## [Problem description]
Print the records below without any change, starting with the line that contains "Decrease the STOP_CHARGE_THRESH_BAT0" and going on through the line that contains "click(226, 12)", and print nothing else.

## [Record extracts]
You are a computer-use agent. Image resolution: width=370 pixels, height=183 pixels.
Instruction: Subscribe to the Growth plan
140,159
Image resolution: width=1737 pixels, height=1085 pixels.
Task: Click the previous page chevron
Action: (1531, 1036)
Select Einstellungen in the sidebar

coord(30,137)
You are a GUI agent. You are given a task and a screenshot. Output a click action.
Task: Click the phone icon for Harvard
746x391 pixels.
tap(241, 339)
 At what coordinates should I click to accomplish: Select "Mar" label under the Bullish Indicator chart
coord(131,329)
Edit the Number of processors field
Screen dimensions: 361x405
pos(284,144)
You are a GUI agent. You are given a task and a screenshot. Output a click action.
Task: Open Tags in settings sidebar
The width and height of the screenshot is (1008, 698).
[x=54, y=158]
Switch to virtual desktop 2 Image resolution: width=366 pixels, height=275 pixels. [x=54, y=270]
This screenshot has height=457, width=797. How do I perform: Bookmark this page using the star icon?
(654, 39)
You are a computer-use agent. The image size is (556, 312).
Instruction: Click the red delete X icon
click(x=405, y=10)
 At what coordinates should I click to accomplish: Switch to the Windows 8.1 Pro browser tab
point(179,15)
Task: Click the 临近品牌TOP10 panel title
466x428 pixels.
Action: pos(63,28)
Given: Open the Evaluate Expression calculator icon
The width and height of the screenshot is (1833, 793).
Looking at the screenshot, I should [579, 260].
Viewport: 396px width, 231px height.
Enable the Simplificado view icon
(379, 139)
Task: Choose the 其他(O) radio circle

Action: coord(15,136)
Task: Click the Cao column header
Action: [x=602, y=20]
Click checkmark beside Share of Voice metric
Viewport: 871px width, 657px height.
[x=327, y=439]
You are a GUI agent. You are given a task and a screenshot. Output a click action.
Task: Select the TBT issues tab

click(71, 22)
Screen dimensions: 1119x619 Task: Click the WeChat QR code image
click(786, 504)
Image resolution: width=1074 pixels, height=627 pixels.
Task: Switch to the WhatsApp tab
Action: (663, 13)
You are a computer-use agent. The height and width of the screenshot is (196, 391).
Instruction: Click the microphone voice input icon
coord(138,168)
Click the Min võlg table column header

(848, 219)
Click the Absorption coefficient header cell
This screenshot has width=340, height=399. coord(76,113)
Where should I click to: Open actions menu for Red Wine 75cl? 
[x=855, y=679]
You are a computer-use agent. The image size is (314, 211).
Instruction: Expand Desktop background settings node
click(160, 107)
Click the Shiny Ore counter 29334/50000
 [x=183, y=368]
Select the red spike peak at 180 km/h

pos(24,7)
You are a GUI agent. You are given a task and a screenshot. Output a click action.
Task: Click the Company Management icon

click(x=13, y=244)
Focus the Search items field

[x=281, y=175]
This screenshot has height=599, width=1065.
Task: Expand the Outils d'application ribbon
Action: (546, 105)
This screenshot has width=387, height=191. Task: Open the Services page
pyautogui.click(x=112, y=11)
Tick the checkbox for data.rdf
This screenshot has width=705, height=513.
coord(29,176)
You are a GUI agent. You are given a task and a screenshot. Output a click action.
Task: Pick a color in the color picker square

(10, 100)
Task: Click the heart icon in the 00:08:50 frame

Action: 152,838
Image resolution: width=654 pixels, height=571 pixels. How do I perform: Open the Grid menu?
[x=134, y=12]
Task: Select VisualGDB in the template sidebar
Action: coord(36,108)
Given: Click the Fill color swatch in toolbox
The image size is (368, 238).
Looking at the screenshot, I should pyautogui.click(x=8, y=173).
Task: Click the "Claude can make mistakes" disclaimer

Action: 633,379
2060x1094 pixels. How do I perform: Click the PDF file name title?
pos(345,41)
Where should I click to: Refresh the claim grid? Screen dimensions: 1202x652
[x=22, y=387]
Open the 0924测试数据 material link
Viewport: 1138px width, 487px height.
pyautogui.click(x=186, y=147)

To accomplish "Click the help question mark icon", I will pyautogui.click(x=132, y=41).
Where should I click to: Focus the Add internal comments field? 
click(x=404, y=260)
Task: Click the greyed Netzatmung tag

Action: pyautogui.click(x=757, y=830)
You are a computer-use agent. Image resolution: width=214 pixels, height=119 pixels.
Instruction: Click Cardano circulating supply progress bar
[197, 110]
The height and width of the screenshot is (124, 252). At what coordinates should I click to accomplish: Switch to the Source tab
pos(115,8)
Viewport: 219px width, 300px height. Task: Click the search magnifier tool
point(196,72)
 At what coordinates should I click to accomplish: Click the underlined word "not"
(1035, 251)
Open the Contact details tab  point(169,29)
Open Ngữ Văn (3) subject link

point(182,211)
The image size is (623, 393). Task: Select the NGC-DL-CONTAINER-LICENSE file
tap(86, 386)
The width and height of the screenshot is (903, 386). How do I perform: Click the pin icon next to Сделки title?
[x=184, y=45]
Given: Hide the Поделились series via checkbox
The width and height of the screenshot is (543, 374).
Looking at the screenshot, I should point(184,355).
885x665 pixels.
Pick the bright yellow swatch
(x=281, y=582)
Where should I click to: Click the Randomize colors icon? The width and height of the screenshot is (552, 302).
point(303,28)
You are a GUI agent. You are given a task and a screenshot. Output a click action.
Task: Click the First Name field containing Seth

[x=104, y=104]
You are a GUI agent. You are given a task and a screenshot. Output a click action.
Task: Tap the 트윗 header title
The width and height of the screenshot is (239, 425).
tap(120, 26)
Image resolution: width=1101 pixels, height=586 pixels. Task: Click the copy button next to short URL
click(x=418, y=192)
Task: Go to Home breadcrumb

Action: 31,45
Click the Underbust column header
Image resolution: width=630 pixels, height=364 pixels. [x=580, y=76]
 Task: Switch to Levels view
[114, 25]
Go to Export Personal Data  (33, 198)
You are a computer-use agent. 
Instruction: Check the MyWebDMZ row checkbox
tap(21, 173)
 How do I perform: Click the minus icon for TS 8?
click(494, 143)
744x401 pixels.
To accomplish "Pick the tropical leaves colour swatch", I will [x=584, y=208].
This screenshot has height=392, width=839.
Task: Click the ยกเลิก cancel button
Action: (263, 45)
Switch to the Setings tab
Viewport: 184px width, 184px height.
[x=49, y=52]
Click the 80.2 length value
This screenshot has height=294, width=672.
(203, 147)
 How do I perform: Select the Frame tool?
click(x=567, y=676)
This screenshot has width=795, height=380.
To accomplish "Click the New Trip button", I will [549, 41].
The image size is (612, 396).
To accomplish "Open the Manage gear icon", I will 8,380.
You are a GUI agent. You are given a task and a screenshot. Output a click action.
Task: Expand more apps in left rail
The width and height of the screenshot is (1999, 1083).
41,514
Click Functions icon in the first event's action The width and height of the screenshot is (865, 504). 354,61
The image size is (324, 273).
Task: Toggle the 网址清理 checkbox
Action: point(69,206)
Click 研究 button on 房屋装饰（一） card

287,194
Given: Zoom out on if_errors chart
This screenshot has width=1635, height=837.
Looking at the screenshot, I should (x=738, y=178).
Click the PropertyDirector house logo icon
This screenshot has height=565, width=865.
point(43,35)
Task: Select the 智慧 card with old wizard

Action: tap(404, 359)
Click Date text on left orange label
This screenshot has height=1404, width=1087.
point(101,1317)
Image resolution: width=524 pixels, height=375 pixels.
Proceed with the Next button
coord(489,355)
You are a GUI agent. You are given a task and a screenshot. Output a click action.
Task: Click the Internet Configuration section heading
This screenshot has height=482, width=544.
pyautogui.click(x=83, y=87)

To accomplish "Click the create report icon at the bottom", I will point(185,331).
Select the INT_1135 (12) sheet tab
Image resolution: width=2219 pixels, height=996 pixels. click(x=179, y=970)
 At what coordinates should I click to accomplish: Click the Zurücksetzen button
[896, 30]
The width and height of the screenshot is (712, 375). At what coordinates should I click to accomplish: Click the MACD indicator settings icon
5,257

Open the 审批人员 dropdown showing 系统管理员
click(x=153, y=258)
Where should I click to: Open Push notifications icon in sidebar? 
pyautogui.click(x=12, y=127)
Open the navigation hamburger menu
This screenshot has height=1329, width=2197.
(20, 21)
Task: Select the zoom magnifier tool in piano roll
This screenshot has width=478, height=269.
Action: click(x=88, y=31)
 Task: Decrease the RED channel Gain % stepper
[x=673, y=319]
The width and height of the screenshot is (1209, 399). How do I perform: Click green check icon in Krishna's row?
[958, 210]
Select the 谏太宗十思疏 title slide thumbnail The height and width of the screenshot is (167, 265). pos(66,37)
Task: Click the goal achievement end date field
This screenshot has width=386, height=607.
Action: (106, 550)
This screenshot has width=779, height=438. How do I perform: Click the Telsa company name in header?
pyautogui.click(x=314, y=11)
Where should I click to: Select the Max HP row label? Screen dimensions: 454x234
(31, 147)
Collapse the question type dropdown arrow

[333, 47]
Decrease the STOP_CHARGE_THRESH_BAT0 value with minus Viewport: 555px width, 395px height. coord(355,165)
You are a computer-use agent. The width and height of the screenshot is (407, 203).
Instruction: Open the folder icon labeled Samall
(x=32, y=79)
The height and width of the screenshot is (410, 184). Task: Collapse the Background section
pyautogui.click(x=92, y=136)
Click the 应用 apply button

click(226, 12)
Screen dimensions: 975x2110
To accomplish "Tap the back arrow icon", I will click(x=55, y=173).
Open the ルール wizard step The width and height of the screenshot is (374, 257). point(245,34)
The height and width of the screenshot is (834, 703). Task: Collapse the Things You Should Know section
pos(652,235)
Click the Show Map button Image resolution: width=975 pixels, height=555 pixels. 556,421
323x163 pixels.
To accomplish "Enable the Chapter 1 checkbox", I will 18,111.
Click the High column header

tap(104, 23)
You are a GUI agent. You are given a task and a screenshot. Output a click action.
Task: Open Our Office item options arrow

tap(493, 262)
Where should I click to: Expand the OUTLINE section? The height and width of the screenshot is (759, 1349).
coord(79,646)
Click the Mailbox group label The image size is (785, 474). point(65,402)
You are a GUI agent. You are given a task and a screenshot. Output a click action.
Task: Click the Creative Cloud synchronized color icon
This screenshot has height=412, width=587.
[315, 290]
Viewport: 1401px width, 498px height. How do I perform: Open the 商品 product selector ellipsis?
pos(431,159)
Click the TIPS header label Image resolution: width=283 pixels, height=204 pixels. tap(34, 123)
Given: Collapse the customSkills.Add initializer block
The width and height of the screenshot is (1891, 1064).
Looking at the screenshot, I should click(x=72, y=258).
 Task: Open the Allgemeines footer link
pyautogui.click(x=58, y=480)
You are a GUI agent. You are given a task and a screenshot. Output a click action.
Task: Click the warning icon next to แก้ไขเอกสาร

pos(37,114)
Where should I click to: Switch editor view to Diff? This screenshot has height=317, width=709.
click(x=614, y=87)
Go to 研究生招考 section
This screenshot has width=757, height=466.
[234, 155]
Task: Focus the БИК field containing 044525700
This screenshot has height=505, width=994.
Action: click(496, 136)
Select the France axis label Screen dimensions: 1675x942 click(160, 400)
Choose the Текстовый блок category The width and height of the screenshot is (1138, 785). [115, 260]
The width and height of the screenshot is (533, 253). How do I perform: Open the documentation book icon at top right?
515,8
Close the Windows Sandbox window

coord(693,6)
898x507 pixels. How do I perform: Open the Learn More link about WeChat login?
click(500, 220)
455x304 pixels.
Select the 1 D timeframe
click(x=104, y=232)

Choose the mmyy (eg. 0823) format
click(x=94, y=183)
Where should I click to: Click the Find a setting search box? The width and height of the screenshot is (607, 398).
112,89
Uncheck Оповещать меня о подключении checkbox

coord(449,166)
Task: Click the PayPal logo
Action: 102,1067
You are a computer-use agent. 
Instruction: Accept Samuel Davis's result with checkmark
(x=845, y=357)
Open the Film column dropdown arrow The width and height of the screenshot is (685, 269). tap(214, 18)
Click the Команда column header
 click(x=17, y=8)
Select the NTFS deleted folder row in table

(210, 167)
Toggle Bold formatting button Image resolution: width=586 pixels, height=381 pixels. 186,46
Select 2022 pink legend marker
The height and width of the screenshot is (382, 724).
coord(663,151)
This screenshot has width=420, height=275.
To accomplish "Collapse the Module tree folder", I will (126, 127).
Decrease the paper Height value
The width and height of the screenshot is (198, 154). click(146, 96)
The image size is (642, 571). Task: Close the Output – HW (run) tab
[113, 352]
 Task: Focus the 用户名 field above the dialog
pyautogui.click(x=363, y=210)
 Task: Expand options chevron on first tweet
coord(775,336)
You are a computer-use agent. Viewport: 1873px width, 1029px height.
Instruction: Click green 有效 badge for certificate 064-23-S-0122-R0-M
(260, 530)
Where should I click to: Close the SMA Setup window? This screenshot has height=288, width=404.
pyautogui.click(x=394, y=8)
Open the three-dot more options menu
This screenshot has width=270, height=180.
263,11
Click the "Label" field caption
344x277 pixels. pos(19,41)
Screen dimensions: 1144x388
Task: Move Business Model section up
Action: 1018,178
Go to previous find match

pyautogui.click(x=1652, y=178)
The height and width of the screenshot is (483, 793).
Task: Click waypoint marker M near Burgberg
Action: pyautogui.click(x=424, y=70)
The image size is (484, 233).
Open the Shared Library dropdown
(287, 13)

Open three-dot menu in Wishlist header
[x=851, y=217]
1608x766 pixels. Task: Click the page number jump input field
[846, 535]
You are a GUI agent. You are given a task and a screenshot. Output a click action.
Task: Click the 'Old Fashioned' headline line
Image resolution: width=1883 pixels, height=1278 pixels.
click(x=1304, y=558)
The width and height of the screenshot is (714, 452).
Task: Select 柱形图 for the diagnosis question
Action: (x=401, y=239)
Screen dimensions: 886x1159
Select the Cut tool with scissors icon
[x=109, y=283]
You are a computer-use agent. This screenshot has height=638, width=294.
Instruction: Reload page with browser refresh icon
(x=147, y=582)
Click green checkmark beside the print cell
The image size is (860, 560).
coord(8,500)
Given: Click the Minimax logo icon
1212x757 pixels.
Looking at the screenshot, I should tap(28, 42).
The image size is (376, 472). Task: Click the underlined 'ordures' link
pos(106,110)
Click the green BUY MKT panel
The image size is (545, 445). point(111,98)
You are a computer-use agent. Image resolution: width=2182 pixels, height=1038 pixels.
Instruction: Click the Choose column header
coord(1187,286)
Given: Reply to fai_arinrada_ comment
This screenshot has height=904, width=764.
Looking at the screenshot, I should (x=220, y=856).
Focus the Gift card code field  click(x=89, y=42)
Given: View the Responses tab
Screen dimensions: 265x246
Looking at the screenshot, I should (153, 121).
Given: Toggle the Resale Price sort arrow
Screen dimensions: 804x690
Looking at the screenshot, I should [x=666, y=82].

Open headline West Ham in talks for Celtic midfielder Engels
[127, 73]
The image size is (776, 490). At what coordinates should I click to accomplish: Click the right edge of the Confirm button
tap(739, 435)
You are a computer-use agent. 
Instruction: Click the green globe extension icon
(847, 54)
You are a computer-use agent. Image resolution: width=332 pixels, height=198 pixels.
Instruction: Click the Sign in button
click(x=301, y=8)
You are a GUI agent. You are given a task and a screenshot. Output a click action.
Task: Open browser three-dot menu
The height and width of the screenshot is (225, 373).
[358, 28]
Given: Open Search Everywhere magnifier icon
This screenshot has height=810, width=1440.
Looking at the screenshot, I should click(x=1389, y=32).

## [Written reply]
Decrease the STOP_CHARGE_THRESH_BAT0 value with minus Viewport: 555px width, 395px height. coord(355,165)
You are a computer-use agent. The width and height of the screenshot is (407, 203).
Instruction: Open the folder icon labeled Samall
(x=32, y=79)
The height and width of the screenshot is (410, 184). Task: Collapse the Background section
pyautogui.click(x=92, y=136)
Click the 应用 apply button

click(226, 12)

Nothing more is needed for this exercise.